よく、投資をする際には「分散投資が必要」と言いますが、具体的にどういうことなのでしょうか?投資の有名な格言に「卵を1つのカゴに盛るな」と言うものを聞いたことがある方も多いと思います。ですから、複数の投資信託を買えば良いのかなと思うかもしれませんが、その買い方本当に合っているでしょうか?投資信託の商品の組み合わせによっては、実は分散投資になっていない可能性もありますよ。分散投資についてと、間違った事例を解説しますので、これから投資信託を選ぶ時の参考になればうれしいです。
分散投資は3種類
まず、分散投資は、3つの種類があります。
1.資産の分散
資産とは、株、債券、REITのことで、これらの複数の資産に分散することを言います。
通常、株と債券は反対の値動きをします。そのため、株と債券を分散投資することで、値動きのリスクを抑えることができます。REITは、株と同じような値動きをします。リターンは株とREITが同じくらい高く、債券のはリターンは低いです。
2.国の分散
日本の投資信託の種類は、日本、先進国、新興国となっています。
日本は、人口が減少していることもあり経済成長は緩やかですが、世界的には人口は増加しています。米国や中国などの新興国にも分散投資することでリターンの期待ができます。
3.時間の分散
時間の分散とは、一度に購入するのではなく、分割して購入することです。
まとまった金額を一度に購入すると、短期的な投資信託の価格の下落で、含み損が大きくなり、心のダメージが大きいです。時間を分散した方が評価損益が大きすぎることがなく、安心した投資ができます。
投資信託の中身を見よう!間違った分散投資の事例とは?
例えば、「eMAXIS Slim 国内株式(日経平均)」という日経平均のインデックス投信と「eMAXIS Slim バランス(8資産均等型)」と言う商品を保有していたとします。これだと日本株の比率が大きくなってしまっています。また、「eMAXIS Slim バランス」は、国も資産も分散されていますが、株式とREITは同じような動きをするのでこれも分散しているとは言えません。
もうひとつのパターンとして、「eMAXIS Slim 国内株式(日経平均)」を毎月15,000円、「eMAXIS Slim米国株式(S&P500)」を毎月15,000円積み立てる場合はどうでしょうか?あなたご自身で、日本株とアメリカ株の比率を1対1に決めたと言うのであれば問題はありません。ただし、途中で、投資信託の価格の上げ下げによって保有割合が変わってきます。このような場合は、自分で比率を元戻す、つまりリバランスをする必要があります。

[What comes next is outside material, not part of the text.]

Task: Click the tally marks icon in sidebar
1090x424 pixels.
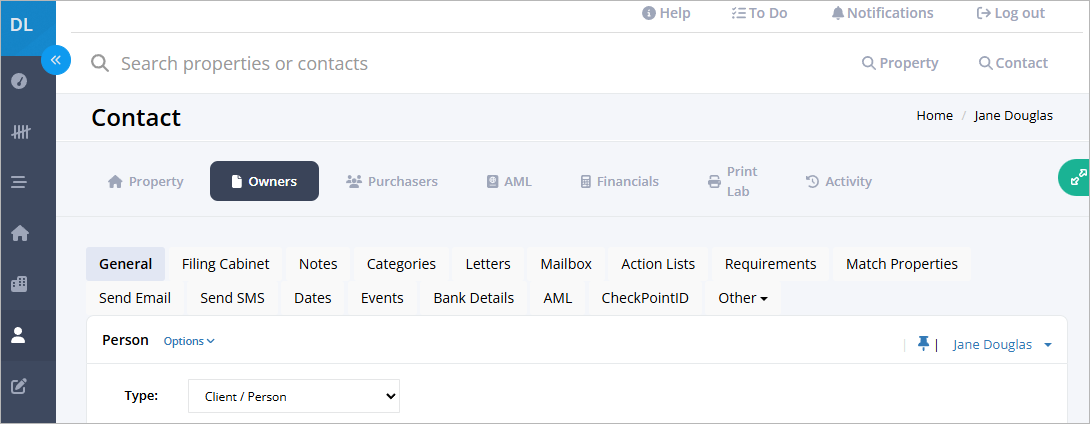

つまり、投資信託を複数持っていれば分散できていると言うわけでは無いと言うのが、分散投資の落とし穴なのです。
1つの投資信託で充分な分散投資が可能!
では、どうやって分散投資をすればいいのでしょうか?
私の個人的な考えですが、これから始める初心者の方はまず、全世界株式のインデックス投信をつみたてNISAで始めることをおススメします。これ1本保有すれば、
世界中の株式に分散投資していることになる
ので、リバランスの必要もなく、ただ毎月積み立てていれば問題ないからです。
また、全世界株式と言うと、債券が含まれていないので分散になっていないと思うかもしれませんが、私は必要ないと考えています。その理由は、
経済成長とともに株価は上昇するからです。
先程もお伝えしましたが、株式と債券は、通常反対の値動きをします。ですから、リターンの低い債券を買う余裕があるのなら、その分を株式に当てた方が有効的だと考えるためです。

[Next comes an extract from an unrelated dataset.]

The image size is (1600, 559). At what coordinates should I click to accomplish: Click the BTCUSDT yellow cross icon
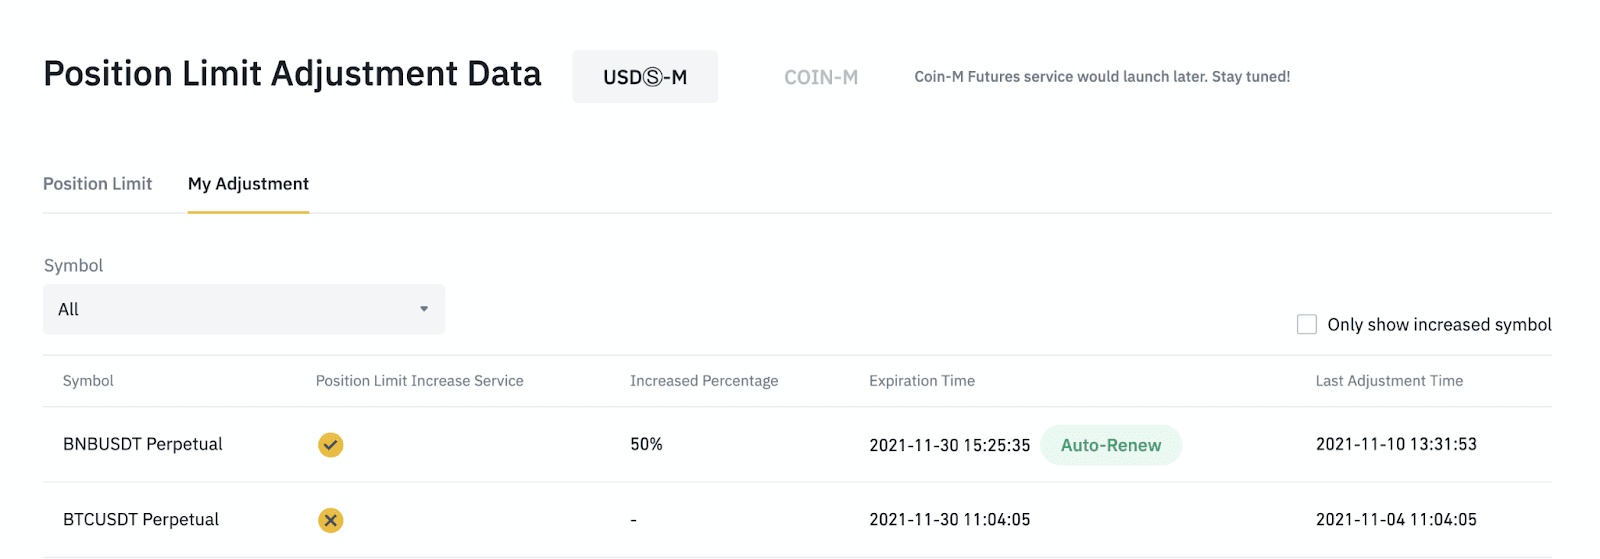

そして、個別株だと、業績が悪化する企業もありますが、それを全世界の株式を買うことである企業がダメでも他の企業がカバーしてくれますので、無理なく分散することが可能になります。
分散投資と、その落とし穴についてお伝えしました。複数の投資信託を保有することが分散投資ではありません。資産、国の割合と、時間を決めることが分散投資です。1本の投資信託で分散投資は可能です。あとは、時間を分散して、資産を増やしましょう!